For instance, take the distinction between Adivasi and non-Adivasi groups. Implicit in the research process (in terms of the inherent divisions between who gets to be the researcher and the researched) is a ‘metanarrative’ of globalisation that pre-supposes the transition from pre-modern to modern, from provincial to regional to national and de-territorialised globalisation and so on (Trouillot, 1991). Contrary to the productive view of globalisation espoused by Appadurai above, it is worth remembering that if processes of producing knowledge are caught up in a totality where some people are fixed locally while others enjoy the pleasures and comforts of globally circulating capital and culture then it is a sign of social deprivation and degradation (Bauman, 1988). Although there is no geographical space that has only one or the other group, the distinction is useful since indigeneity is a historical marker of alternative cosmology and social structures compared to other ethnic, religious or caste-based subjectivity that have integrated more or less with modern life with clock time, wage labour, modes of consumption and so on (c.f. Thompson, 1967). I return to this question of a distinct Adivasi subjectivity in Chapter 6, Section 6.2.

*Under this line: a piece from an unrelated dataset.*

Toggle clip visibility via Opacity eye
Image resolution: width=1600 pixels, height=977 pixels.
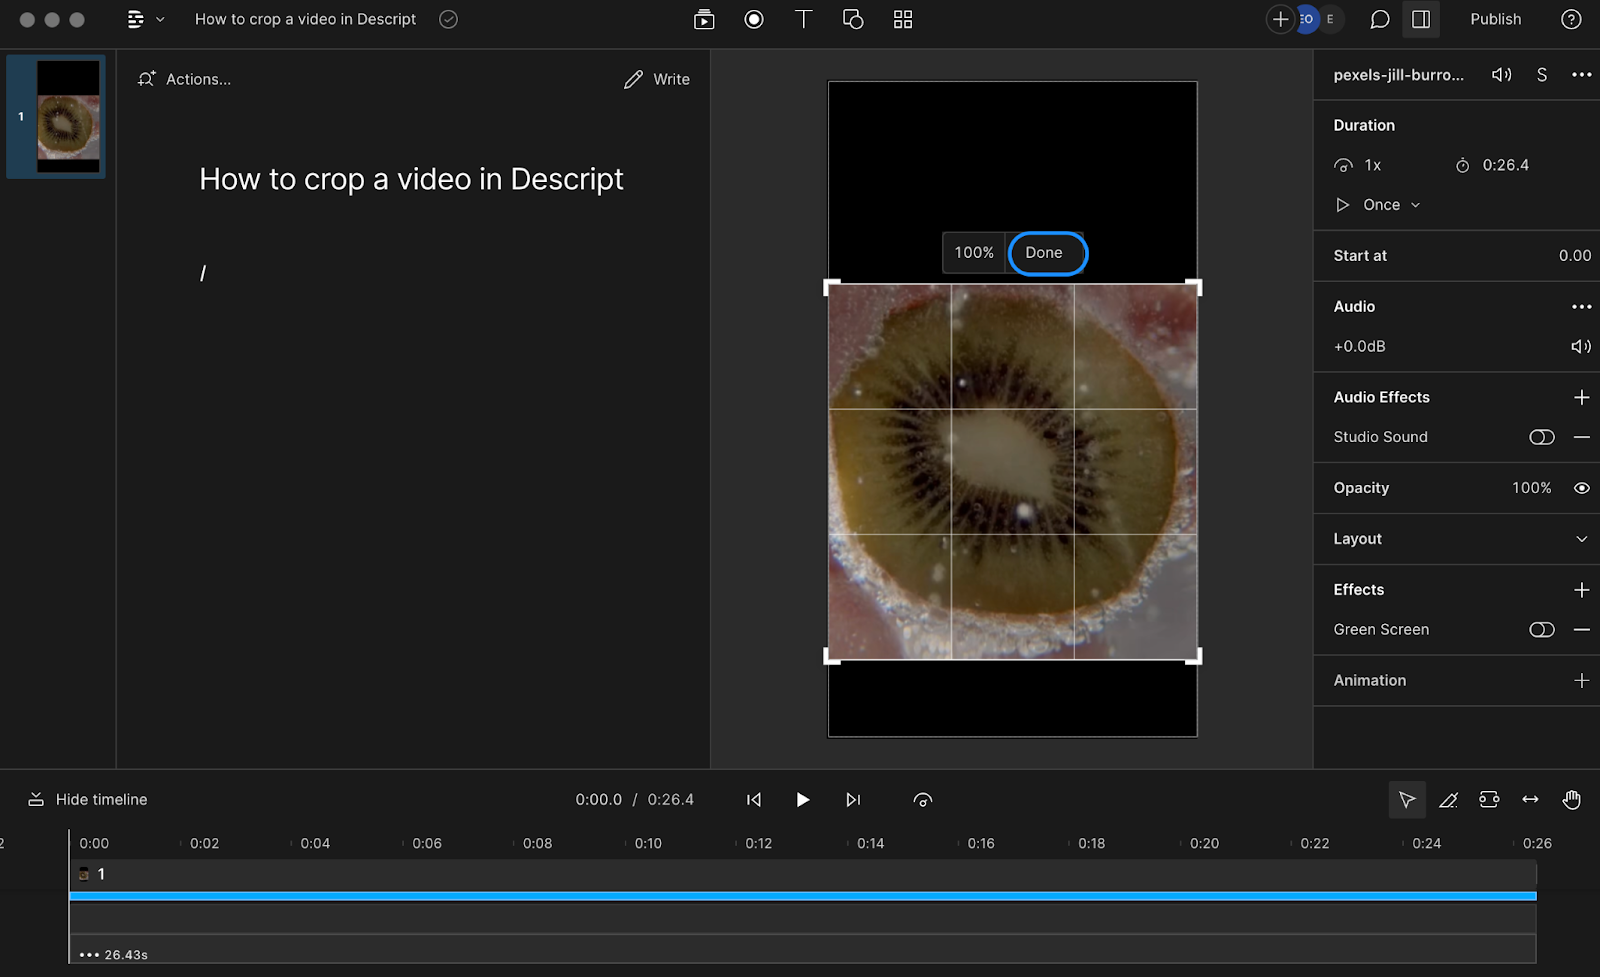coord(1581,488)
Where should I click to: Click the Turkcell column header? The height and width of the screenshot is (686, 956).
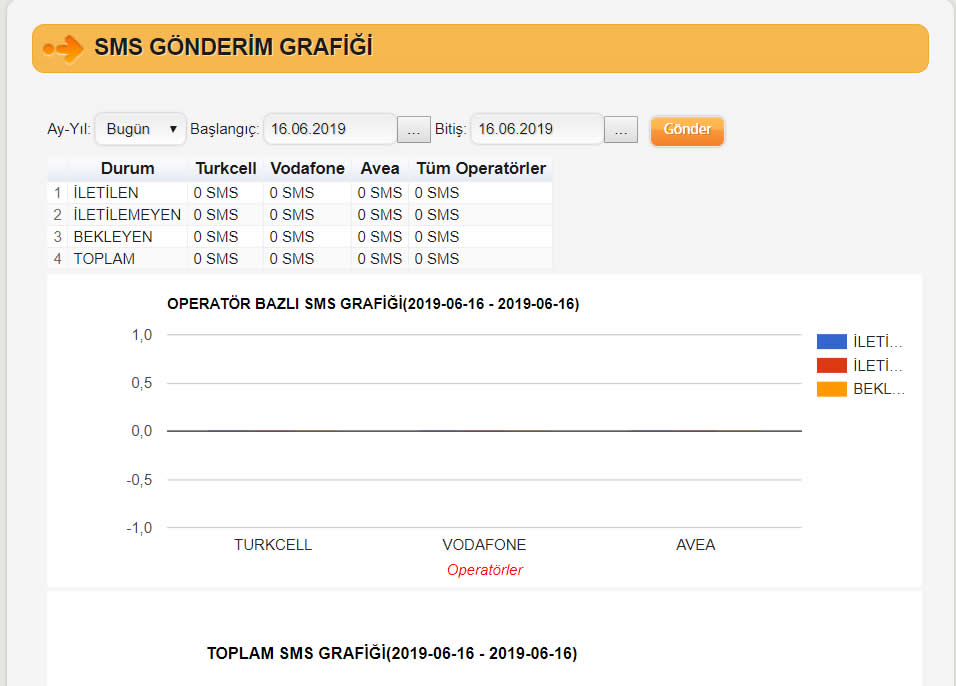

Each of these methodological strategies enabled me to begin fieldwork without much prior knowledge about the region or access to social networks. As I began following up the NOFN apparatus in terms of institutions, specific types of users or administrators in Adivasi and non-Adivasi areas, the ‘field’ began to appear more accessible. I refer not to the stabilisation of my research object (since various individuals and groups I interacted with constantly disturbed the distinctions I began with and mentioned above) but rather a preliminary sense of how power relations are exercised in the field – who were the caste groups that
controlled the government jobs, the land market, specific castes controlling specific
industries (retail, or cloth markets), a sense of who was respected for which reasons, and so
on. I also got a sense of daily rhythms, how different subjects navigated their respective environments in terms of family and professional obligations, which public spaces were used by whom at which times, but also a collective sense of daily life and its pace.